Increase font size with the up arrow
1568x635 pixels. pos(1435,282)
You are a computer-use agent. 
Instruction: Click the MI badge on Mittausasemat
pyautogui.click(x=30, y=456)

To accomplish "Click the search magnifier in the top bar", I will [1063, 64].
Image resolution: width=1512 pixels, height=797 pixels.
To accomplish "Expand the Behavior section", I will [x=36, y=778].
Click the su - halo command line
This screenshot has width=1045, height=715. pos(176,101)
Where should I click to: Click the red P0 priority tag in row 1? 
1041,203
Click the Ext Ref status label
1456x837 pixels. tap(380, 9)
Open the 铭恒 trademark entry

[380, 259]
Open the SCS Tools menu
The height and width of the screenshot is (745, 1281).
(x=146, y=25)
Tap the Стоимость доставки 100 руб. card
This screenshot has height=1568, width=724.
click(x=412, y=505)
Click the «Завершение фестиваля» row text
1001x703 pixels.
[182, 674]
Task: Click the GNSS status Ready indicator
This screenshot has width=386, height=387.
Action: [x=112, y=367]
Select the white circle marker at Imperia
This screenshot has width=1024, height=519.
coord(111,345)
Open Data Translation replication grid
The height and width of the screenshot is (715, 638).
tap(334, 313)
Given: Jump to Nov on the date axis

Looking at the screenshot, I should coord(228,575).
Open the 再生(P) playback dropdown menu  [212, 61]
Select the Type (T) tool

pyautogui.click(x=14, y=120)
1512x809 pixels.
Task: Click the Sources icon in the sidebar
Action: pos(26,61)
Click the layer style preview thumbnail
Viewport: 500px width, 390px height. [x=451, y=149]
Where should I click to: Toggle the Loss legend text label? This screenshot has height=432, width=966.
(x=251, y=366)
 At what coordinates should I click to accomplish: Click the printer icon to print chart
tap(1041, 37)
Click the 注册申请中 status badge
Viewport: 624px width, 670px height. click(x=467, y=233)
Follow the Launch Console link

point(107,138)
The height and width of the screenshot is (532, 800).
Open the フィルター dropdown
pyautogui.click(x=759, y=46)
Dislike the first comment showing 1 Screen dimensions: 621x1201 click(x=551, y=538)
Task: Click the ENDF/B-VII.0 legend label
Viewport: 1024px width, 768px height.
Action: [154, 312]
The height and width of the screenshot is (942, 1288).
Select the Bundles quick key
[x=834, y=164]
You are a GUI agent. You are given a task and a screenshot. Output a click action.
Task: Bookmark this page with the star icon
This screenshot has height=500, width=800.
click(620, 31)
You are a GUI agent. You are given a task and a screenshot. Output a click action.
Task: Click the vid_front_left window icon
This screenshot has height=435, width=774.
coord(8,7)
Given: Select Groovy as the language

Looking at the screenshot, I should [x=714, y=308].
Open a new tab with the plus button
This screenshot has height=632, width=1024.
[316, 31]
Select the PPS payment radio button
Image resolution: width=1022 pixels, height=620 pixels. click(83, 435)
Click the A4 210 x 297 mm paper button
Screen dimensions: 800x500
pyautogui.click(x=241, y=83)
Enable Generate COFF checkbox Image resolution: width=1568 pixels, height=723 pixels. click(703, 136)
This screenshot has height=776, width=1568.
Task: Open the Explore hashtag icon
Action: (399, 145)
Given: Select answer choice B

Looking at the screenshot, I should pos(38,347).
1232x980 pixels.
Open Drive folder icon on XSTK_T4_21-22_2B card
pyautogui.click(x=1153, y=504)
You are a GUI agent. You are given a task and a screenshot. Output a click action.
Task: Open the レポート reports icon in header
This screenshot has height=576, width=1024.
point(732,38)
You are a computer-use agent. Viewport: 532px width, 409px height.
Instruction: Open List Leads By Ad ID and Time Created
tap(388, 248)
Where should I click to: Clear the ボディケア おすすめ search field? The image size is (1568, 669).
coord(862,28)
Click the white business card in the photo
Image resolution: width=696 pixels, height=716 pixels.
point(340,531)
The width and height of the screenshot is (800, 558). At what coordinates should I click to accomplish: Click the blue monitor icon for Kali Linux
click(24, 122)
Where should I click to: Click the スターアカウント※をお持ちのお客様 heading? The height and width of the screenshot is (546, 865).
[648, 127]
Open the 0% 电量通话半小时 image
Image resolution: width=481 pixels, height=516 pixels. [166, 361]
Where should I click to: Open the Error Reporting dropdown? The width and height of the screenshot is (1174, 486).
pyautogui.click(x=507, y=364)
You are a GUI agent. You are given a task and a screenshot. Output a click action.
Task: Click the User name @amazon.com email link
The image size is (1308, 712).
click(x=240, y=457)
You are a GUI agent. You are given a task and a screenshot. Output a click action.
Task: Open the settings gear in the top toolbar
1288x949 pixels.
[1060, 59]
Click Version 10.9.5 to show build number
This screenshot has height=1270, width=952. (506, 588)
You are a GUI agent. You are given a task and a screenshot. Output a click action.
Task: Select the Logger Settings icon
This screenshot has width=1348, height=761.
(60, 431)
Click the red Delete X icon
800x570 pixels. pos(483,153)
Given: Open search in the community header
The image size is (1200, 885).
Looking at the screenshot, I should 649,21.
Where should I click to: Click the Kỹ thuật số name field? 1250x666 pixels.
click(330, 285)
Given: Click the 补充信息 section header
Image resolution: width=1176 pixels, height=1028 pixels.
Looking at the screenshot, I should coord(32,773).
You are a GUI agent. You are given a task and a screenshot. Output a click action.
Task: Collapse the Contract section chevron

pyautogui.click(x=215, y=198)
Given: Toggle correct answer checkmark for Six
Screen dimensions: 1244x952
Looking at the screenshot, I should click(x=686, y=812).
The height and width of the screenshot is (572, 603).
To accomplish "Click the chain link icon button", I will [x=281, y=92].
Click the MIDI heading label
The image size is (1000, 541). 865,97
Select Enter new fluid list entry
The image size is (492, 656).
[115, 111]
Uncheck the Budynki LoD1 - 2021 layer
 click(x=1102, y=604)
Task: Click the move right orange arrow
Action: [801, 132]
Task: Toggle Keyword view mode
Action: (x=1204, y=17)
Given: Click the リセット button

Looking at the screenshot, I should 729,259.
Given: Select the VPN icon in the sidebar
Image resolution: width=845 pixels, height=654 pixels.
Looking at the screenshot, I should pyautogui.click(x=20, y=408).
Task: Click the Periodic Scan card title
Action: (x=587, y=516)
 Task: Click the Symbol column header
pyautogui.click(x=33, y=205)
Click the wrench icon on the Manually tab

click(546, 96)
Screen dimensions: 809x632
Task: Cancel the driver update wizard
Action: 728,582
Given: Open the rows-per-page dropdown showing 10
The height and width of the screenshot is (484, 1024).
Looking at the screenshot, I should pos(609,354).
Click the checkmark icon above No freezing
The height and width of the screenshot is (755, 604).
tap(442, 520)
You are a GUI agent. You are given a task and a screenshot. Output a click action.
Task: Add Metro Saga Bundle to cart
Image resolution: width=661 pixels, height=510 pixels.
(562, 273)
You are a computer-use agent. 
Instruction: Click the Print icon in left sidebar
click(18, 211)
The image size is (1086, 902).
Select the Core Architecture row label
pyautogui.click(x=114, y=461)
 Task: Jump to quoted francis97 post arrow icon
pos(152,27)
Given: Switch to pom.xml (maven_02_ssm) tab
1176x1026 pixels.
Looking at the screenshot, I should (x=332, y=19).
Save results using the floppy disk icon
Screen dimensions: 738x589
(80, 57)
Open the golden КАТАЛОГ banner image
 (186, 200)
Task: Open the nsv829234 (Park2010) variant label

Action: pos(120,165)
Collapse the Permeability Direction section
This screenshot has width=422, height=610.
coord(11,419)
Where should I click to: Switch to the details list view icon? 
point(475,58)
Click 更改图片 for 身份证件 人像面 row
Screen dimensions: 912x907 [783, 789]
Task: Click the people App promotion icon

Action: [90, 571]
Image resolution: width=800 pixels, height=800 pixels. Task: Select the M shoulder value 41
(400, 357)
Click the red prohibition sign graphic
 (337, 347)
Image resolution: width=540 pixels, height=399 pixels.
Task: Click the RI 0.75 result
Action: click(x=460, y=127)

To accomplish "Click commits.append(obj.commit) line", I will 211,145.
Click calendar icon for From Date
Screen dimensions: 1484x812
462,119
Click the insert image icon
⁂
# What you are asked to do
All lines from the one containing "Image resolution: width=800" through the end of the listing above are to be restated word for word, and no others.

# Your solution
Image resolution: width=800 pixels, height=800 pixels. Task: Select the M shoulder value 41
(400, 357)
Click the red prohibition sign graphic
 (337, 347)
Image resolution: width=540 pixels, height=399 pixels.
Task: Click the RI 0.75 result
Action: click(x=460, y=127)

To accomplish "Click commits.append(obj.commit) line", I will 211,145.
Click calendar icon for From Date
Screen dimensions: 1484x812
462,119
Click the insert image icon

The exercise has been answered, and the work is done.